*WORK INSTRUCTIONS*
Word for word, set down the lines from the one that holds "Expand the List Construction dropdown" through the final line of the listing below, and exclude every picture.

*MATERIAL PROVIDED*
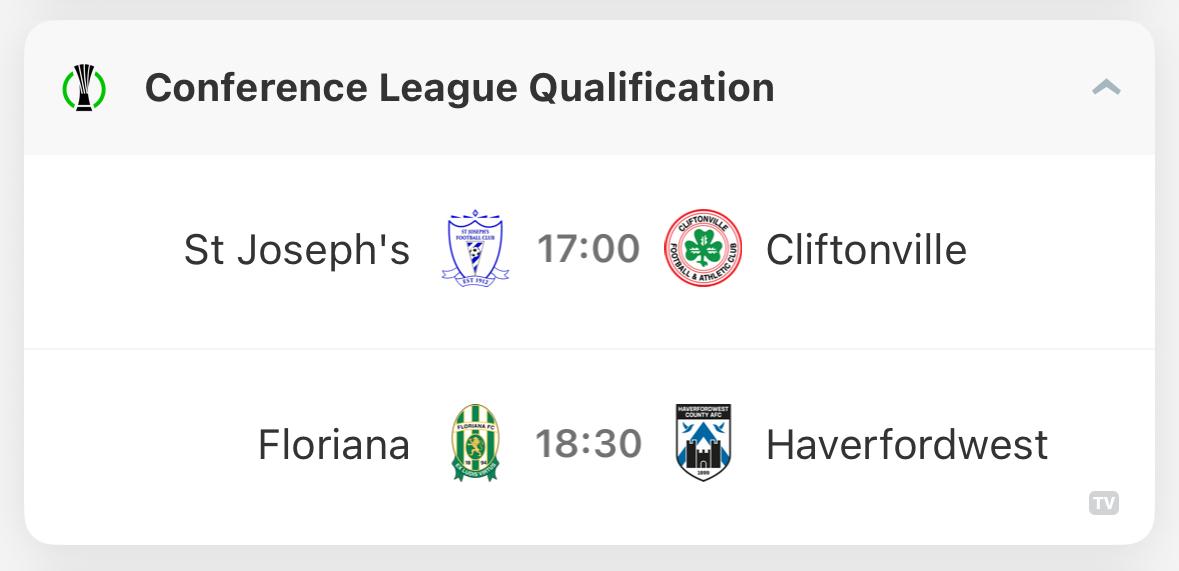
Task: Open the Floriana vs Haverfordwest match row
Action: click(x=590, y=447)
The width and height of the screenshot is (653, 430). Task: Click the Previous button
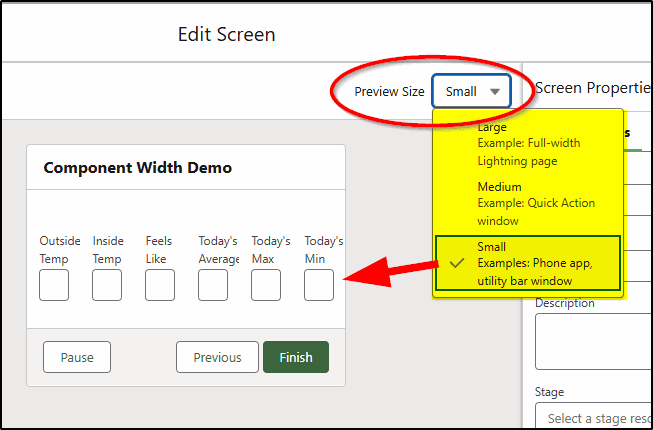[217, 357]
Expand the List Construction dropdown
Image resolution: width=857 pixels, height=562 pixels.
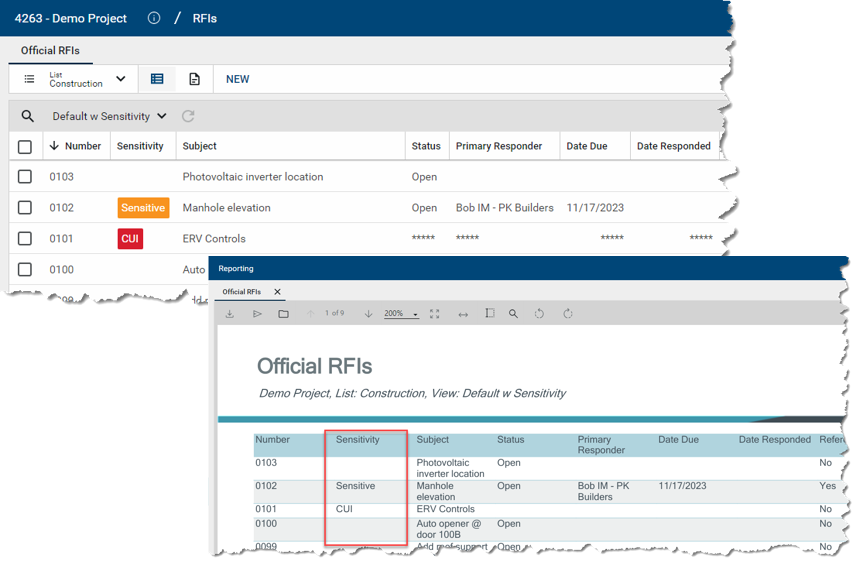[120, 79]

*WRITTEN REPLY*
Expand the List Construction dropdown
Image resolution: width=857 pixels, height=562 pixels.
[120, 79]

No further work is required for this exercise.